I had a problem. I wanted to spend the summer riding my bike with my schoolteacher wife. She needed to recover from pandemic teaching and we live half a block from the most beautiful bike path in Rhode Island. All my tinkering and experimenting didn’t get me in a riding position that took the weight off my hands. The other problem, which is slightly embarrassing to admit, is that I’m not sure I was willing to ride a bike I considered horribly uncool. I grew up with muscle cars in the driveway and family outings to drag races and demolition derbies. I owned vintage vespas and cars. I didn’t want an ugly suburban bike with no character. If that was the only option, I’d like to think I would have done it, but I didn’t have to because I found the Pleasure Cruiser, a matte black Electra cruiser that has epic swagger.

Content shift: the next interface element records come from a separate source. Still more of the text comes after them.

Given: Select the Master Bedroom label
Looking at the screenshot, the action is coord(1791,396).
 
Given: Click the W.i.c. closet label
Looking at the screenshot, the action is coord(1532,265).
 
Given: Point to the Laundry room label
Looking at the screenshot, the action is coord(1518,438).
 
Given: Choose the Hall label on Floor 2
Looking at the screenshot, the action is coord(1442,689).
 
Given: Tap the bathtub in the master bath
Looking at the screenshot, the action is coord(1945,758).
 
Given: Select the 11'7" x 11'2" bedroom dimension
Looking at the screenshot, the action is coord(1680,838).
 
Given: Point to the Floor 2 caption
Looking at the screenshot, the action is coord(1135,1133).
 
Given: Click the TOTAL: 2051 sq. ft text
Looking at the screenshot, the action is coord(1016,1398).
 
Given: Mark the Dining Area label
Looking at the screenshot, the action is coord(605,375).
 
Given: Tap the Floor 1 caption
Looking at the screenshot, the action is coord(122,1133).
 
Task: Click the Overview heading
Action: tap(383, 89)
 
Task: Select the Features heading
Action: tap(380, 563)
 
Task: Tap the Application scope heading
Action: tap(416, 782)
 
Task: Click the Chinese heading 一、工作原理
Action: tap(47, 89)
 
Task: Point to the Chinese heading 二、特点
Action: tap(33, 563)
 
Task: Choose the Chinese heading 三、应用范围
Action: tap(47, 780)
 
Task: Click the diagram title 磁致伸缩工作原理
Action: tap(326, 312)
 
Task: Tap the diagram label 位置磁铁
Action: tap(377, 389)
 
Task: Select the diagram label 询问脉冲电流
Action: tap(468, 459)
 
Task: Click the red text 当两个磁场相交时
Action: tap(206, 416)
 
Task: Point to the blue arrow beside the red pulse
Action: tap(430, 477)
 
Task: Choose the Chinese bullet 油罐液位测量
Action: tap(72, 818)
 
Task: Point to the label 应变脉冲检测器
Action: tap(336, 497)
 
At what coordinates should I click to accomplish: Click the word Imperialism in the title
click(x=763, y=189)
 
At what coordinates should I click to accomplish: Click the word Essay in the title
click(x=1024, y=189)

The joy of riding a bike on a summer morning, my wife’s stress carried away on a salty breeze, carried over to my desk when I began writing. It gave me the opportunity to take the time and reflect on my experience. I’m doing okay and I will continue to do okay. I will always look for the tweak that makes my life easier or less painful. I know that I will face more subtractions, more decisions that will take activities from me and that will be okay too. There is a difference between recovery and resilience. I’ve recovered from my accident. There will be no more gains. Meeting the Pleasure Cruiser is an ode to my resilience and I take comfort in that because I have more than survived, with a little tinkering and one more try, I have thrived.


Ann Wilberton is a queer poet and librarian living in Rhode Island. She’s interested in writing about queer joy, memory/forgetting, invisible disability, and aging. She is enrolled in the MFA program at UMass Boston. Her work can also be found in Rattle, Maine Review, and Critical Read.